La commercialisation de la fibre optique de bout-en-bout a vraiment commencé courant 2008, l’Arcep faisant état des premiers abonnés FTTH au 30 juin de cette année-là avec les premiers 36.000 clients. Le seuil de 100.000 abonnés FTTH n’est atteint que deux ans plus tard, au 30 juin 2010. Il faudra attendre le 31 décembre 2011 pour voir ce nombre doubler à 200.000 abonnés. Le demi-million d’abonnés à la fibre de bout-en-bout sera franchi seulement deux ans plus tard, au 31 décembre 2013, à 540.000 abonnements. La fibre optique a beau être ultra-rapide en débit ; elle séduit très lentement les clients. La barre du million sera enfin franchie plus d’un an après, soit au cours du premier trimestre 2015 à 1.038.000 abonnés FTTH précisément. Quant à la barre des deux millions, elle sera à son tour franchie mais presque deux plus tard : au quatrième trimestre 2016 à 2.185.000 abonnés FTTH. Ce n’est qu’à partir de l’année 2017 que la fibre optique de bout-en-bout en France commence vraiment à décoller – quoique toujours très progressivement – comme le montre le graphique ci-contre. Bien que la fibre de bout-en bout ait trouvé preneur en termes d’abonnés pour plus de la moitié de ses prises raccordables, ses un peu plus de 15,4 millions d’abonnements représentent encore moins de la moitié (48,9 % au 31 mars 2022) du total de tous les abonnements « haut débit et très haut débit » confondus, lesquels atteignent un global de 31,6 millions d’abonnés. Mais si l’on s’en tient aux abonnements « très haut débits », le FTTH atteint tout de même 80 % dans cette catégorie. « Ainsi, le nombre d’abonnements FTTH représente 80 % du nombre total d’abonnements à très haut débit et 49 % du nombre d’accès Internet (+12 points en un an). L’accroissement du nombre de ces abonnements se fait toujours à un rythme très soutenu avec +1 million d’abonnements en un trimestre. Par ailleurs, la moitié des locaux éligibles à la fibre disposent d’un abonnement actif à fin mars 2022 », relève donc l’Arcep.
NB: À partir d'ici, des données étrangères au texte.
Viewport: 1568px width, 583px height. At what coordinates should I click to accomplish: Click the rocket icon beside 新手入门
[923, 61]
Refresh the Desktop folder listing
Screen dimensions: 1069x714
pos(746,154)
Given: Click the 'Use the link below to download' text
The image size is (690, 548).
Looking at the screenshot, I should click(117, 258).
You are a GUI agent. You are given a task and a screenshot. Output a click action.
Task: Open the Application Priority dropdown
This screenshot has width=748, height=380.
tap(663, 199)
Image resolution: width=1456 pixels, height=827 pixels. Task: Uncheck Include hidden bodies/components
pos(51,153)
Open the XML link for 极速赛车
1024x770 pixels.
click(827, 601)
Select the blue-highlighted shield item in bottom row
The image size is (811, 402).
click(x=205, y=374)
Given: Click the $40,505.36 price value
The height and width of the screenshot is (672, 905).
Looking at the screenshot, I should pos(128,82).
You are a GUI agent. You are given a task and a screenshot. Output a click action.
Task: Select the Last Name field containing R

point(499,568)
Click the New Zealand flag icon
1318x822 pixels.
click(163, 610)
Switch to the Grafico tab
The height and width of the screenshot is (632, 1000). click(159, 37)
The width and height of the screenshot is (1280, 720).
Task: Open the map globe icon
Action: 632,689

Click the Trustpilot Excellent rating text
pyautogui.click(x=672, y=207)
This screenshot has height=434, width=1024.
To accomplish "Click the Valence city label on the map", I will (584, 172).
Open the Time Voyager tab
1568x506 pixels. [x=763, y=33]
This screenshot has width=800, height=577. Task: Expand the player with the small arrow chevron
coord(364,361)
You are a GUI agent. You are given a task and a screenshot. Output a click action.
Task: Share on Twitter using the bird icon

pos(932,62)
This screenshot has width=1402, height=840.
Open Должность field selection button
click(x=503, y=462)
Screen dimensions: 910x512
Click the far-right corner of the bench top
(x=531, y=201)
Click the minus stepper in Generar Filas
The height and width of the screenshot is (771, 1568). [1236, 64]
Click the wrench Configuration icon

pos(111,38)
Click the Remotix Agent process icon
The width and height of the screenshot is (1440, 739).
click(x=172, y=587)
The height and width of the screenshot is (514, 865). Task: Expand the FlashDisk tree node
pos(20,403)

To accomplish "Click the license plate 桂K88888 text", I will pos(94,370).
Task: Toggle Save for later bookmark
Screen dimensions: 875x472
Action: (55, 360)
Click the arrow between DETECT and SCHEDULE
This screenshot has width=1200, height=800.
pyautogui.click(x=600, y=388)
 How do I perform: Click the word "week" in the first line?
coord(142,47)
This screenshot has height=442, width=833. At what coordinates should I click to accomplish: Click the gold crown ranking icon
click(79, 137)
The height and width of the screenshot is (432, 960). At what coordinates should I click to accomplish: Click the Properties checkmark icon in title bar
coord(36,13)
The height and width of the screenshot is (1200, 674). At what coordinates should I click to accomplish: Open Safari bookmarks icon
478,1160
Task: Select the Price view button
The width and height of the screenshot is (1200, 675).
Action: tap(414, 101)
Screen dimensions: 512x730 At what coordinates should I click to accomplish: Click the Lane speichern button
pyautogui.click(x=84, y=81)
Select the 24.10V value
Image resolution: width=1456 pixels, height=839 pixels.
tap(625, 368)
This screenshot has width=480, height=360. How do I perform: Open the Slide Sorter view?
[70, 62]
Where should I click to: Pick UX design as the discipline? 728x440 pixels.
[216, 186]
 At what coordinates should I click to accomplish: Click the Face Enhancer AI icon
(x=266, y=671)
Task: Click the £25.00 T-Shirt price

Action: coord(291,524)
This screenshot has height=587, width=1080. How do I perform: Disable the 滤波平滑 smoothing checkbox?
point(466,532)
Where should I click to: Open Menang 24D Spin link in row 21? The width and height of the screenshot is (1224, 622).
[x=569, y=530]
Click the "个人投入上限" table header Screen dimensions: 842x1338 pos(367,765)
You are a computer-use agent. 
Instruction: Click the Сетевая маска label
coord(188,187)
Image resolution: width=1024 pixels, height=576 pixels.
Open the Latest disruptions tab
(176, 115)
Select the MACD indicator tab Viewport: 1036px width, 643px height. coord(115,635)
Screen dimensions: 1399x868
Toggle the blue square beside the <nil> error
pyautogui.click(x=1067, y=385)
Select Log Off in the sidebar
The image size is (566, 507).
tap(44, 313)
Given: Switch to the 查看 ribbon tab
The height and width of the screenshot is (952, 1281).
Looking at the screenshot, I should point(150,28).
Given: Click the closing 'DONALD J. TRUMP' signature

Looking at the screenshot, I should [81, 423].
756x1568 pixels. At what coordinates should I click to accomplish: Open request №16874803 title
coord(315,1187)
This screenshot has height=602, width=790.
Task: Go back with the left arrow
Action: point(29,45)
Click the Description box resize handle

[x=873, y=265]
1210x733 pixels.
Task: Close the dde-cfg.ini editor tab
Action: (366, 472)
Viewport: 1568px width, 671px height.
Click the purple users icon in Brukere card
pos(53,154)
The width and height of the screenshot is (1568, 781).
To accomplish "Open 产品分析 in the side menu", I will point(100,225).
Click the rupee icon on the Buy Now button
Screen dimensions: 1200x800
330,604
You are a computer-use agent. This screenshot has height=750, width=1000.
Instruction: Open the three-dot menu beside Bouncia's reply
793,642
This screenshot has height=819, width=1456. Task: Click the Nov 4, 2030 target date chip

Fibre et 5G lorgnent les abonnés du cuivre
Il n’en reste pas moins que près de la moitié des 30,8 millions de prises FTTH raccordables ne le sont toujours pas. Et encore, à ce stade, toutes les prises du plan « France Très haut débit » – lequel vise « la fibre pour tous » d’ici 2025 – ne sont pas encore posées. Le président-candidat de 2022 n’a-t-il pas promis à nouveau d’« achever la couverture numérique du territoire par la fibre d’ici 2025 » (2) ?
Le rythme d’augmentation annuelle des prises raccordables est actuellement de plus de 20 % et devrait atteindre au milieu de la décennie en cours (2025) jusqu’à 44 millions de prises « optiques », d’après l’Association des villes et collectivités multimédias (Avicca). Ce sont les réseaux d’initiative publique (RIP) qui déploient le plus ces prises FTTH, devant les zones d’initiative privée (ZIP). Les RIP sont cofinancés par les collectivités territoriales, avec notamment la Banque des Territoires de la Caisse des Dépôts (CDC), via des appels à manifestation « d’intention d’investissement » (AMII) ou « d’engagements locaux » (AMEL). Ces investissements coûtent très chers aux collectivités locales. D’autant qu’il reste encore beaucoup de prises FTTH à poser pour rester dans les clous « 2025 » du plan France Très haut débit, comme le montre le graphique ci-contre. Les zones moins denses d’initiative publique ont le plus prises « optiques » à poser, suivies par les zones moins denses d’initiative privée. Les abonnés, eux, seront-ils tous au rendez-vous ? Rien n’est moins sûr. Les problèmes récurrents rencontrés par les clients lors de leur raccordement effectif à la fibre optiques ont renvoyé une image dégradée sur le FTTH. Le 4 avril dernier, 28 collectivités locales – parmi les membres de l’Avicca (3) – ont cosigné un avertissement aux opérateurs télécoms et à leurs sous-traitants accusés de « mauvaises pratiques pour raccorder à la fibre optique les Français ». L’Avicca regroupe 15 villes, 72 intercommunalités et syndicats de communes, 112 structures départementales et 22 régionales, représentant 67.000.000 d’habitants. Et début juin, en ouverture de son colloque Territoires et réseaux d’initiative publique (Trip) soutenu par la Banque des Territoires (CDC), l’Avicca a lancé – par la voix de son président et sénateur Patrick Chaize (photo page précédente) : « Il s’agit d’un “mauvais film” ! ».
Le scénario catastrophe peut faire de la fibre optique un cauchemar. Alors que l’extinction progressive du réseau de cuivre « à partir de 2023 », sur lequel prospèrent encore aujourd’hui plus de 11,6 millions d’abonnés ADSL/VDSL2, a été décidé par l’opérateur télécoms historique Orange pour inciter fortement à basculer vers la fibre optique. Car déployer le coûteux FTTH, c’est bien. Mais rentabiliser ces investissements colossaux, c’est mieux. Pour l’heure, le cuivre perd du terrain au profit de la fibre. Pour la première fois, depuis fin 2021, le nombre d’abonnements Internet par la fibre optique de bout-en-bout a dépassé le nombre abonnement Internet sur réseaux cuivre. @

Charles de Laubier

Toujours en position dominante dans la diffusion audiovisuelle en France, TDF va encore changer de main

C’est la plus grosse opération financière attendue en France dans les télécoms cette année. Le canadien Brookfield – premier actionnaire de TDF depuis 2015 – vient de lancer le processus de vente de ses 45 % du capital de l’opérateur d’infrastructures dirigé depuis 2010 par Olivier Huart. Orange est parmi les intéressés.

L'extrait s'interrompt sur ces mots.